Korea’s new Covid-19 cases marked a single-digit increase for the 11th day in a row on Wednesday, but public health authorities are tightening their vigilance ahead of a nearly weeklong holiday.
The nation reported nine additional coronavirus cases, bringing the total to 10,761, the Korea Centers for Disease Control and Prevention said. The death toll increased by two to 246, and the fatality rate remained unchanged at 2.2 percent. Sixty-eight more people left hospitals fully recovered, increasing the number of cured cases to 8,922 and recording the recovery rate of 82.9 percent.
However, the public health authorities remain vigilant as an extended holiday begins on Thursday and continues through next Wednesday, which can lead to mass infections. Cluster infections account for more than 80 percent of new coronavirus cases in the nation.
“For ordinary people, the next several days are a golden holiday. For the health authorities, however, it will be the tensest period,” a KCDC official said, asking the public to abide by quarantine guidelines at resorts and other tourist attractions.
The government plans to ease its stringent social distancing after May 5 -- provided the daily infections remain low until then -- and shift to an “everyday quarantine.”
Health officials, however, are concerned that any premature reopening would lead to another explosive outbreak, as were the cases with some foreign countries, including Singapore.
Most worrisome is when and how the government should open a new school year. Education Ministry officials are reportedly considering starting with ninth and 12th graders, as they did with the online classes, between May 11 and 18, and having students go to school at different times or on different days.
According to the health authorities’ survey of 20,445 kindergartens and elementary, middle, and high schools, on their preparations, preventive environment, and adjustment of education activities, 99 percent of these institutions said they were ready to open as of April 23.
Meanwhile, the National Assembly held a plenary session to approve the second extra budget to provide relief funds to all Koreans.

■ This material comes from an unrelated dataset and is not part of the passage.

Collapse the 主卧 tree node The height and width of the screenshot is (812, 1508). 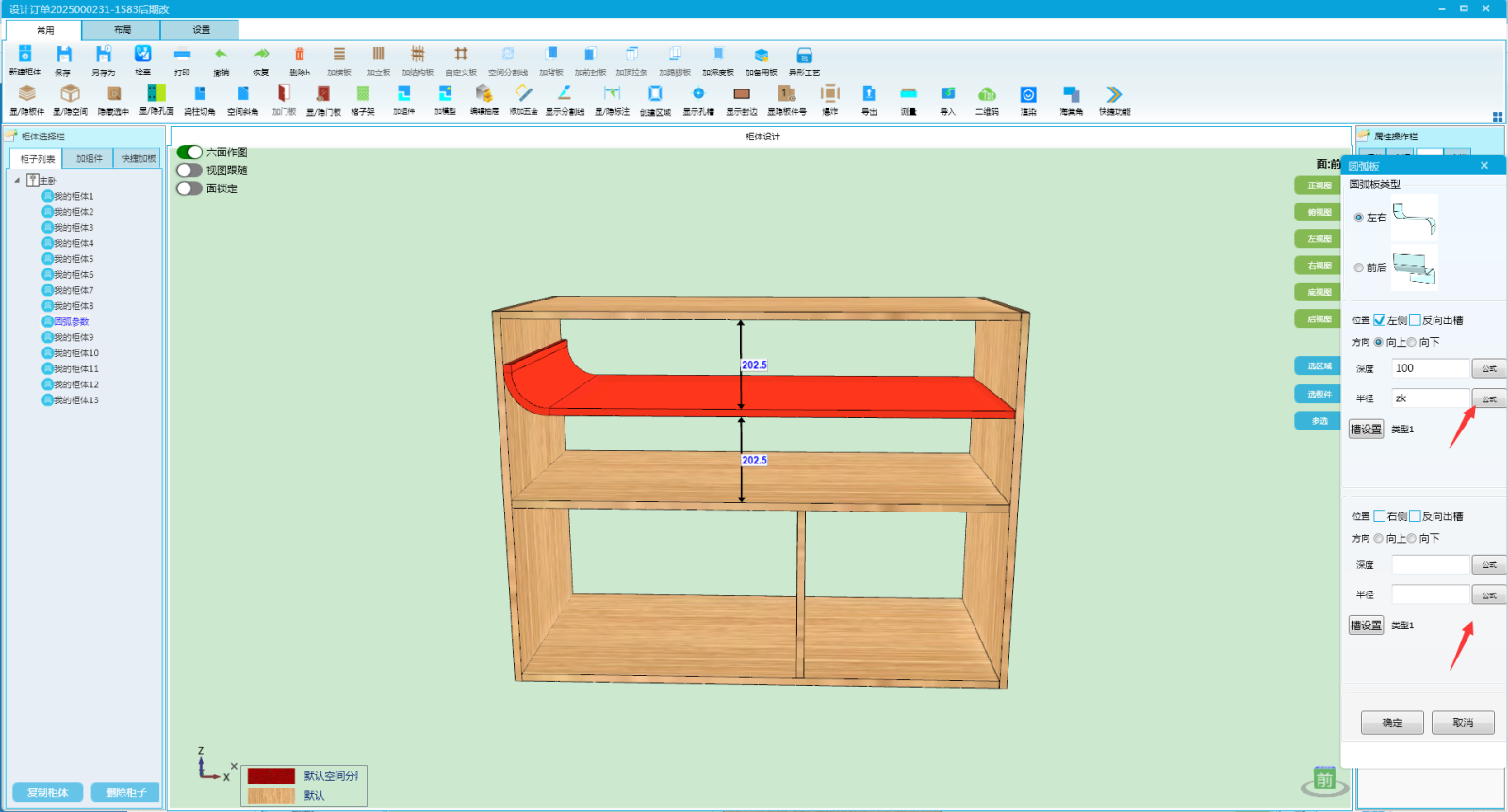(x=17, y=181)
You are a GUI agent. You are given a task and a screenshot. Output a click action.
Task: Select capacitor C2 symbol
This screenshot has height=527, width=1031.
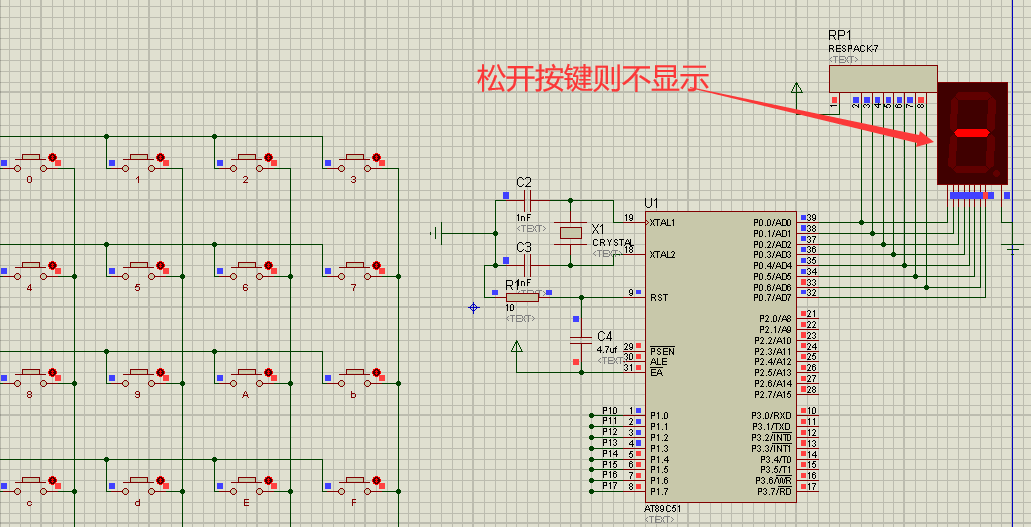coord(524,199)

The government initially decided to set the total amount at 9.7 trillion won ($7.96 billion), including 7.6 trillion won of national expenses and 2.1 trillion won in local expenditures, to give relief money to only people in the bottom 70 percent of the income bracket. Because of bipartisan campaign pledges in the run-up to the parliamentary elections two weeks ago, however, the government increased the total to 14.3 trillion won and decided to give them to all households.
If the bill passes, every four-member family will receive an emergency livelihood subsidy of 1 million won before May 15.
So far, the nation tested 614,197 people and completed 605,890 tests. Among the tested, 595,129 showed a negative response while the rest, 8,307, is waiting for their results. The cumulative confirmation rate is still at 1.8 percent.